Dominican nuns face federal charges
Three Dominican nuns face up to 30 years in prison following their protest last month at a Colorado missile silo.
Calling themselves "The Sacred Earth and Space Plowshares II," Sisters Jackie Hudson, Carol Gilbert and Ardeth Platte cut through fences at missile silo site N-8 near Greeley Colo. Using handheld hammers, they pounded on the silo to symbolise the act of beating "swords into plowshares", a reference to Isaiah 2:4.
The women are being held in the Clear Creek County Jail facing two federal charges: injury, interference or obstruction of the national defense of the United States, which carries up to 20 years imprisonment and up to a $A443,340 fine, and injury of property of the United States. A trial is set for 16 December.
Jeff Dorschner, a spokesman for the US Attorney's office in Denver, said the total damage done was more than $A1770, which qualifies the charges as felonies. Dorschner said the office agreed to allow the three nuns to be released on their own recognisance, but they refused.

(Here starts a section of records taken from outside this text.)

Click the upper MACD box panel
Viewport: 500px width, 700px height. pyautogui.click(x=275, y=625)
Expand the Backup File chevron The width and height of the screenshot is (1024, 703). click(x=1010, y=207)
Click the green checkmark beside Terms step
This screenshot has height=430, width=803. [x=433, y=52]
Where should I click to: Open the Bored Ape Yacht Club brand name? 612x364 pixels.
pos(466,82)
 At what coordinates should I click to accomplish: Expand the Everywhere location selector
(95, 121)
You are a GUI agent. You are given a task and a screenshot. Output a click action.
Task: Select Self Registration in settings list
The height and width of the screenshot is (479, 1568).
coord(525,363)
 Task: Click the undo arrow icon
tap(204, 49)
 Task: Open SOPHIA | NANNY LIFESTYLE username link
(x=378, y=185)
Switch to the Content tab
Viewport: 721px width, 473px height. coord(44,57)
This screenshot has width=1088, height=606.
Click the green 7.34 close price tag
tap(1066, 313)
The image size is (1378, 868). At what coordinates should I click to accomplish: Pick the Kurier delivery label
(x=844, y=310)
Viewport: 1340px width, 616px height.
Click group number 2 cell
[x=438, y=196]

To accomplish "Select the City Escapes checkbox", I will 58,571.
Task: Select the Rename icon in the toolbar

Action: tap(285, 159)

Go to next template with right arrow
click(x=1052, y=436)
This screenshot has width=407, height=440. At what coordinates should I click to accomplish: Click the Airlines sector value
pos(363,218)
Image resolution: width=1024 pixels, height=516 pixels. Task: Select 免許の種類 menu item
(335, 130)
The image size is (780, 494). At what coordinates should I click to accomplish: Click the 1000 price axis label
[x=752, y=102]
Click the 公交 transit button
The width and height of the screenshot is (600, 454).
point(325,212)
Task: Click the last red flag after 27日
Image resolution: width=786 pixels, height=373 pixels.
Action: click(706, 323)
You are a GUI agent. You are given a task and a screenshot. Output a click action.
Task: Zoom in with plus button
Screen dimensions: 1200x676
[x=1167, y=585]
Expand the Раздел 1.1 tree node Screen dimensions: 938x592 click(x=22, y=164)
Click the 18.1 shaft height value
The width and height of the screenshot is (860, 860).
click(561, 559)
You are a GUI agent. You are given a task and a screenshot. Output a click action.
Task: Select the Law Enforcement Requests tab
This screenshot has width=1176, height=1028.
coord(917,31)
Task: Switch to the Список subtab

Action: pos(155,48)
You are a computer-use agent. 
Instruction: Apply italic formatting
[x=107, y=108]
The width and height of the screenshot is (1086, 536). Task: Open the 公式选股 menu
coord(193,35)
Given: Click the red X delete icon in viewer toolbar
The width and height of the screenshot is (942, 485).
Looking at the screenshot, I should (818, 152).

"The bond requires them not to participate in further demonstrations, and they could not promise to do that as a matter of conscience," said Liz McAlister, who, along with her husband, Philip Berrigan, resides at the Jonah House Community in Baltimore, where Platte, 66, and Gilbert, 54, also reside. Hudson, 67, lives at the Ground Zero Community near Seattle, Washington.
The women refused a court-appointed attorney, saying they would jointly undertake their own defense, although they reserved the right to find a pro-bono attorney who would offer legal assistance.
Berrigan, himself a veteran of many Plowshares protests, said the action by the three nuns "couldn't come at a better time" as the United States readies itself for war with Iraq.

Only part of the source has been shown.